Discussion
Respiratory viral infections can put patients in the risk of secondary infections, especially by bacterial and fungal organisms (7). In a previous study, about 30% of SARS-CoV-2 infected cases were at the risk of developing secondary pneumonia without a known reason (8). In fact, SARS-CoV-2 infection can interfere with the immune system and its balance; therefore, it may result in an increased risk of fungal infections such as invasive candidiasis, pulmonary aspergillosis, and Pneumocystis jirovecii (9). Given the fact that Pneumocystis pneumonia (PCP) and COVID-19 may have similar and common clinical features such as profound hypoxemia and bilateral multifocal infiltrates, coinfection with PJP could be missed, especially in those with life-threatening forms of COVID-19 infection. Hence, it seems wise to apply additional diagnostic workup for PJP in severe COVID-19 patients, especially in the presence of clinical features that support coinfection, like cystic formations on chest CT scan and an increased level of lactate dehydrogenase, even if there were no risk factors for PJP (10).

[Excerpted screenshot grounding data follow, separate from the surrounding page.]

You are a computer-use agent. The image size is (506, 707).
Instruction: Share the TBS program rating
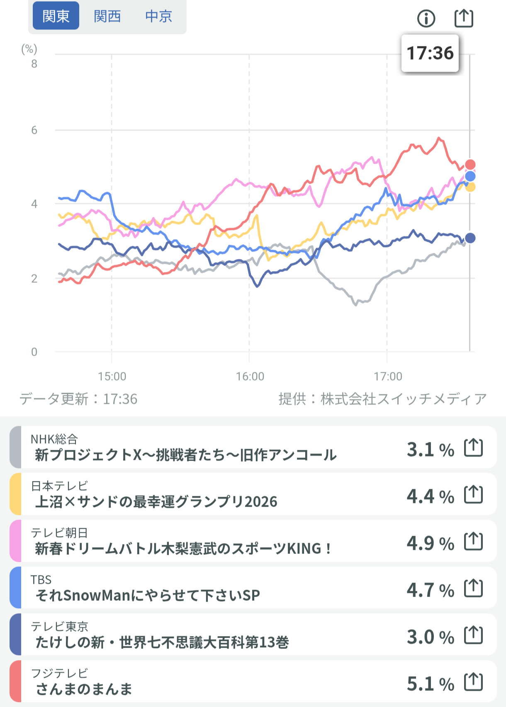coord(473,588)
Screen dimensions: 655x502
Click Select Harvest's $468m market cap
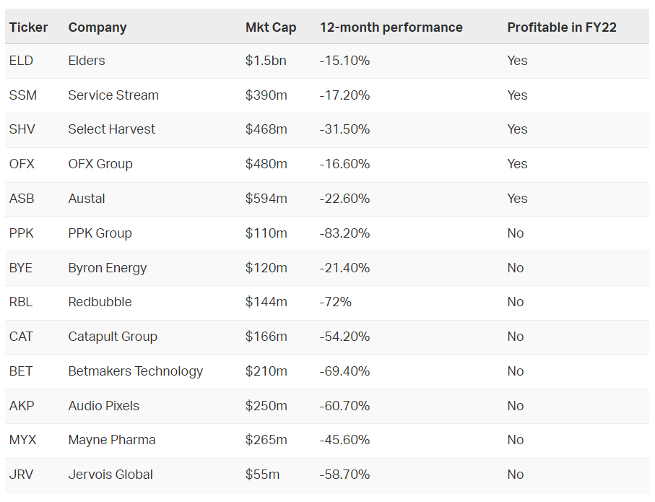click(266, 129)
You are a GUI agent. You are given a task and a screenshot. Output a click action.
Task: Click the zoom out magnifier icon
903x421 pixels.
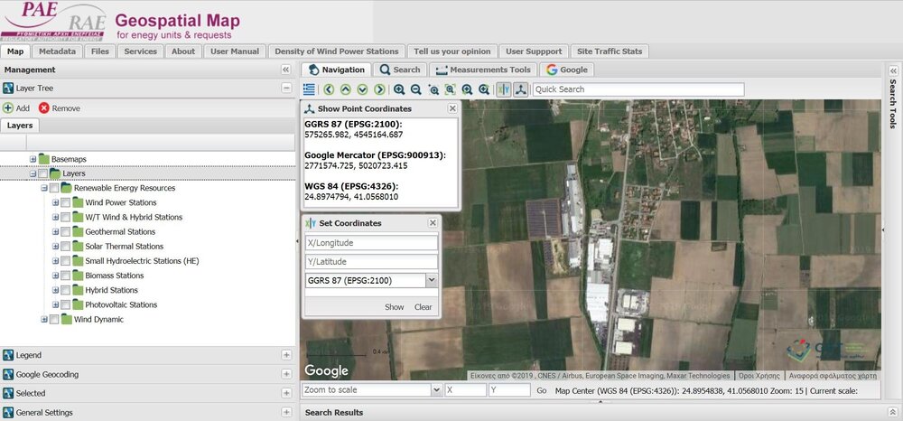[x=415, y=89]
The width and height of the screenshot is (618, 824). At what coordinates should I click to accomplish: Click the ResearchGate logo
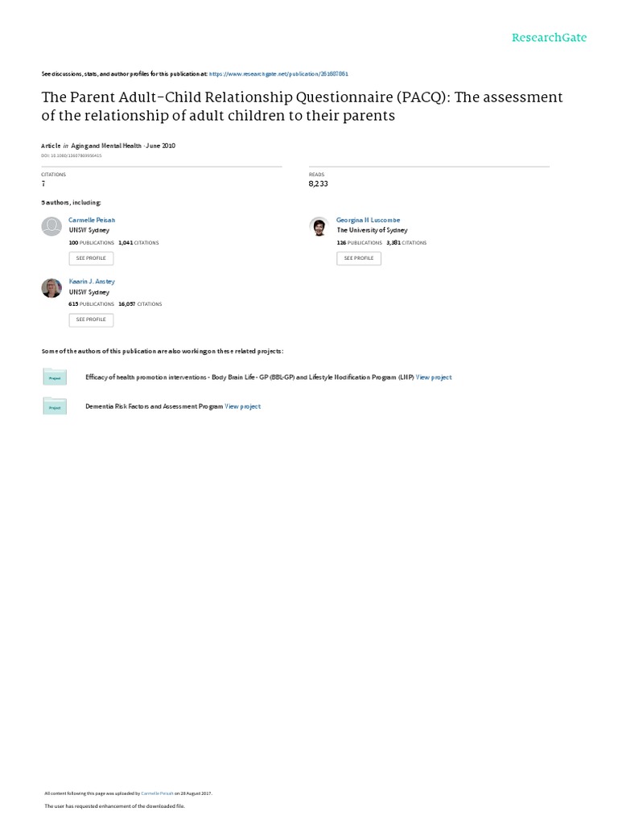[550, 38]
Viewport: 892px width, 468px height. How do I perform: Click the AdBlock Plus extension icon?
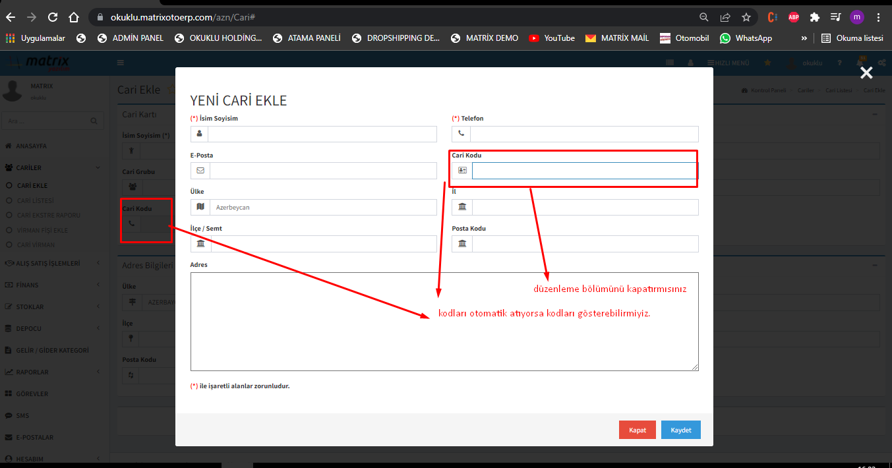pos(794,17)
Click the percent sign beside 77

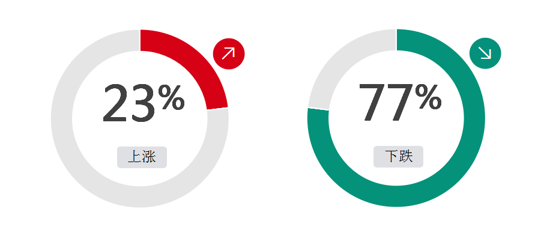428,97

It seems that immunosuppression plays an important role in the association of COVID-19 and PCP. Although impaired immune balance may be useful in the context of COVID-19 severity, due to the reduced immune respond and inflammation, which are related to the severity of manifestations, it is also a chief risk factor for the occurrence of PCP (11). In that case, preexisting immunodeficiency (e.g. HIV- or drug-induced) could increase the risk of COVID-19 and PJP coinfection. Importantly, it might be observed in those who are not included in the known risk groups, which could be a result of severe COVID-19-induced lymphopenia or immunosuppressive therapy (12).
PJP has two morphological forms in its life cycle, including cystic and trophic forms. It is an infection usually identified in patient with impaired T cell immunity, particularly CD4+lymphopenia. Unfortunately, severe COVID-19 infection is associated with severely diminished levels of CD4+ cells (9), which makes these patients highly susceptible to PJP. Moreover, COVID-19 infection could result in conditions like acute respiratory distress syndrome, which requires immunosuppressive therapies (e.g. corticosteroids), a familiar risk factor for developing PCP (9).